** start of DATA ENTRIES **

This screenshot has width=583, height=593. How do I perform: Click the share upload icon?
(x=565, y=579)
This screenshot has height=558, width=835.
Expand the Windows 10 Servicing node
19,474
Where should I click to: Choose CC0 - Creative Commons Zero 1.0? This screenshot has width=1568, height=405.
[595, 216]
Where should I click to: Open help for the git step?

** end of DATA ENTRIES **
** start of DATA ENTRIES **

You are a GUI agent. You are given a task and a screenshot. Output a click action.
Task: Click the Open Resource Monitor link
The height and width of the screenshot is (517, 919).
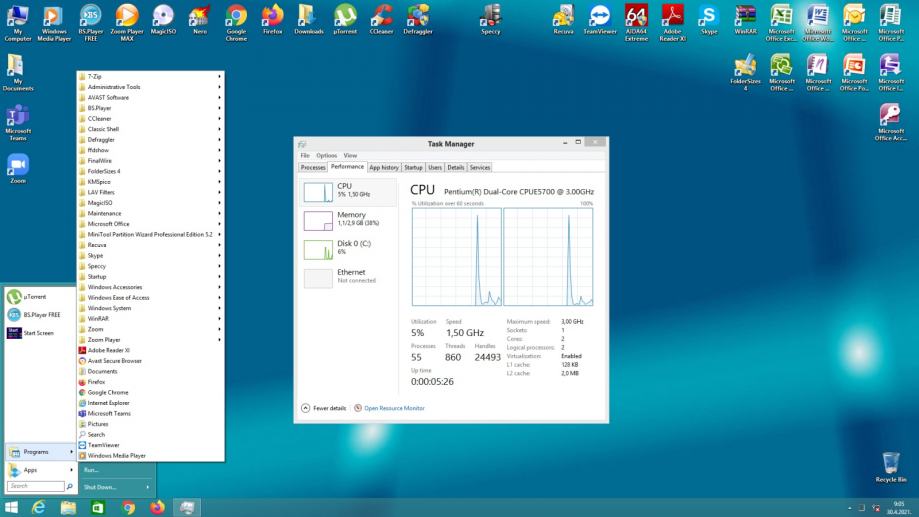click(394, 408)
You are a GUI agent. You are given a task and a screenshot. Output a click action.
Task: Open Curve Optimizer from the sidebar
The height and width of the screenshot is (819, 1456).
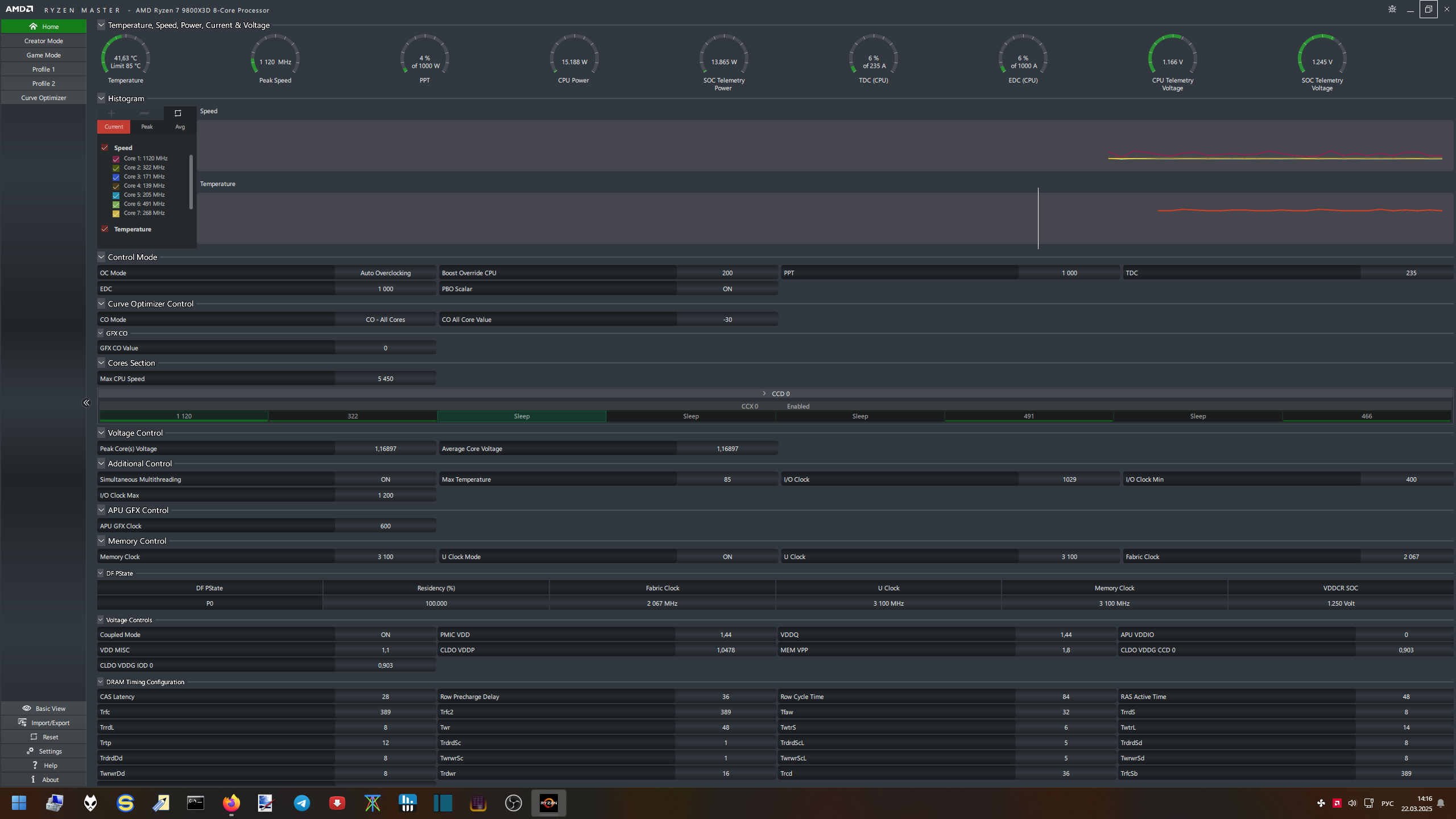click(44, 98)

** end of DATA ENTRIES **

WHAT THIS TASK INVOLVES:
Please set down every line from the one containing "This screenshot has width=583, height=593." down to the one containing "Where should I click to: Open", word for word and with both end lines included.

FINAL RESULT:
This screenshot has width=583, height=593. How do I perform: Click the share upload icon?
(x=565, y=579)
This screenshot has height=558, width=835.
Expand the Windows 10 Servicing node
19,474
Where should I click to: Choose CC0 - Creative Commons Zero 1.0? This screenshot has width=1568, height=405.
[595, 216]
Where should I click to: Open help for the git step?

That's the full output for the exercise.